Arbitrators’ Independence and Impartiality – Non-Disclosure, Bias, Hostile Conduct? Can the Award Be Annulled?
An arbitrator’s bias that casts doubt on its impartiality “in the mind of the parties” must be proven by hard evidence.
In its decision of 3 October 2023, the Paris Court of appeal rejected the Republic of Cameroon’s application for annulment of the final award of 22 September 2021 made in favour of Garoubé.
The Republic of Cameroon argued that the chairman of the arbitral tribunal was pro-investor biased for two reasons: the chairman did not properly satisfy his disclosure obligation and conducted the proceedings in an “hostile” manner vis à vis the Republic of Cameroon.
The decision of the Paris Court of Appeal dealt with the two branches of the arbitrator’s independence and impartiality; first the duty to disclose all situations that “in the eyes of the parties” may cast doubt on the arbitrator’s independence and impartiality and, second, the obligation to conduct the proceedings with impartiality. The alleged hostility of the chairman towards a party shows a bias which demonstrates an absence of impartiality.
The Court rejected the application, considering first that the claim for lack of disclosure was inadmissible because it must first be raised before the arbitral tribunal, which was not the case, and second that the alleged hostile conduct of the chairman was not substantiated.

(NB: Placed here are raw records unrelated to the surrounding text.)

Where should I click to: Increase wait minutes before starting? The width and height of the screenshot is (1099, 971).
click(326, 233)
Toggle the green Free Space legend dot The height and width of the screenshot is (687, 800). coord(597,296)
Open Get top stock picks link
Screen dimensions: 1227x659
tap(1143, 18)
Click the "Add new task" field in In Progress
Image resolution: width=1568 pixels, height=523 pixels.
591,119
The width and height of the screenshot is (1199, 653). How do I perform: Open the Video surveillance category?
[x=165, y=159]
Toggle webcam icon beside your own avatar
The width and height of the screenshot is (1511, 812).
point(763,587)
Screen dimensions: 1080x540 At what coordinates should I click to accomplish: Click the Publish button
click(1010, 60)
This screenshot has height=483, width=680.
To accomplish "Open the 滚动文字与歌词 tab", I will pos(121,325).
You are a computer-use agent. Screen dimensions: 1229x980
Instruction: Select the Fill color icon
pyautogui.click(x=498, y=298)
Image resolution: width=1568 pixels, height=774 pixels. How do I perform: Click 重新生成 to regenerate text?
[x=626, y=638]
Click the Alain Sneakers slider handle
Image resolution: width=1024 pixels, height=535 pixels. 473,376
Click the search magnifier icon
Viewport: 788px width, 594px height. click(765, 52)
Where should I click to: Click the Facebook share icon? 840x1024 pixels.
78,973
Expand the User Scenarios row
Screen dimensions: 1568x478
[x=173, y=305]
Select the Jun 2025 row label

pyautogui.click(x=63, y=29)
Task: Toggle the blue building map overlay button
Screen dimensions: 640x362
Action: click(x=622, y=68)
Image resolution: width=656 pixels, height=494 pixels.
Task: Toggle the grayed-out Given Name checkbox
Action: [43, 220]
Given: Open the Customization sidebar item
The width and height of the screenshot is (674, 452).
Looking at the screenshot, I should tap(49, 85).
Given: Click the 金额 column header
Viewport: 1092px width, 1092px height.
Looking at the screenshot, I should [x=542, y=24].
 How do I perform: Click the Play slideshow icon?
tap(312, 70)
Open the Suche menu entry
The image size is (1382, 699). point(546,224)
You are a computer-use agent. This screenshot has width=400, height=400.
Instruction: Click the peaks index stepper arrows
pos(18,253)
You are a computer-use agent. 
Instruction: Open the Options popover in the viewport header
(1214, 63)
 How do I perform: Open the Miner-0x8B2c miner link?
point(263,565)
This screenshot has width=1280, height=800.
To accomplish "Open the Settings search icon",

It follows that the notion of circumstances that “in the eyes of the parties” or “in the mind of the parties” cast doubts on the impartiality or independence of an arbitrator, is not a mere question of perception by a party and must be supported by hard evidence to convince the Court.
My detailed analysis of this case was published online on 26 October 2026 on Lexis®PSL and is available here (subscription required)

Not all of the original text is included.